Managers in the restaurants do tastings with the team and they explain that, for example, our chicken comes from a farm where they catch them the night before so they are sent to us fresh. It’s constant, gentle pressure. You can’t tell people something once and think that it will sink in because there’s so much else going on.


Slow cooking


We were raising money in 2005 and many investors were very focused on growth, quick growth. We said no, if that’s what you’re after you’re not the right investors for us and we’re not the right company for you.


Accelerating


The plan is to get 15 restaurants in the next five years. There comes a point where you can speed up your growth, but we always felt that it wasn’t within the first five or six units. You want to expand good business practice because it’s very difficult to retrench when you’ve got a set working culture and processes in place.
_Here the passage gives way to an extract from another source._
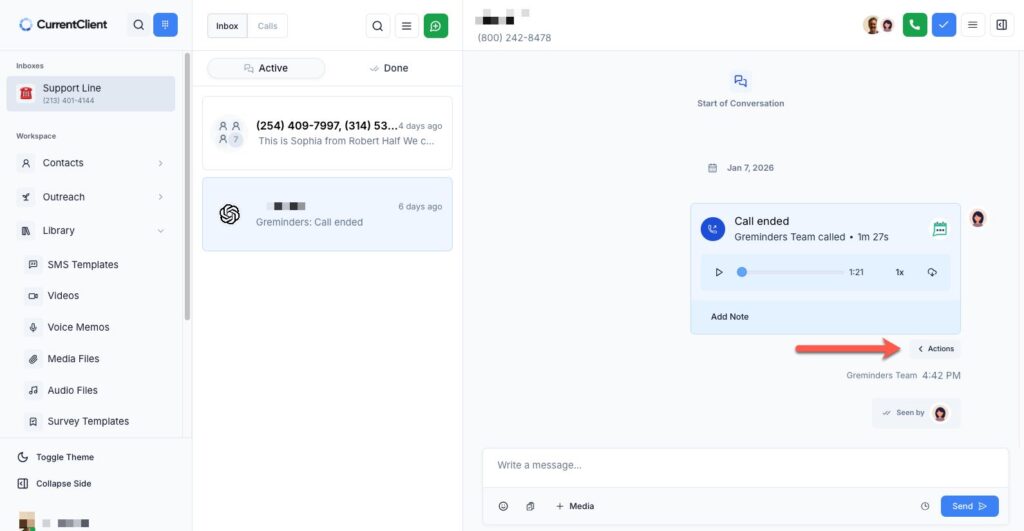The width and height of the screenshot is (1024, 531).
Task: Switch to the Calls tab
Action: click(x=267, y=26)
It really is about people: The people side is a very satisfying part of the business when you get it right and when you get it wrong it’s quite painful. I was asked what was our most valuable purchase or acquisition this year, and I said it was our Operations Manager because she has had a massive impact.


What it takes


A lot of it’s attitudinal. You have to have the confidence and the ability to see beyond today and recognise that you can achieve what you want to achieve. You’ve just got to work out how to do it. It’s a combination of confidence and a willingness to try.


Living with the risk


We’re constantly reviewing what if scenarios. In our business cash flow’s very important so we monitor it closely. If it looks like it’s going to be difficult then you manage that situation.